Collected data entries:
■ ■ ■ ■ ■

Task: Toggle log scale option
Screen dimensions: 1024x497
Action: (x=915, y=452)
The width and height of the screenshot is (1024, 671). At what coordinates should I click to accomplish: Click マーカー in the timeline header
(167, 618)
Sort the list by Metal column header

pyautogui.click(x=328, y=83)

■ ■ ■ ■ ■

**AIM OF THE TASK**
Exactly the lines from the one containing "The width and" to the last line of the entries above must be duplicated, with both of those lines included and nothing more.

**RESPONSE TO THE EXERCISE**
The width and height of the screenshot is (1024, 671). At what coordinates should I click to accomplish: Click マーカー in the timeline header
(167, 618)
Sort the list by Metal column header

pyautogui.click(x=328, y=83)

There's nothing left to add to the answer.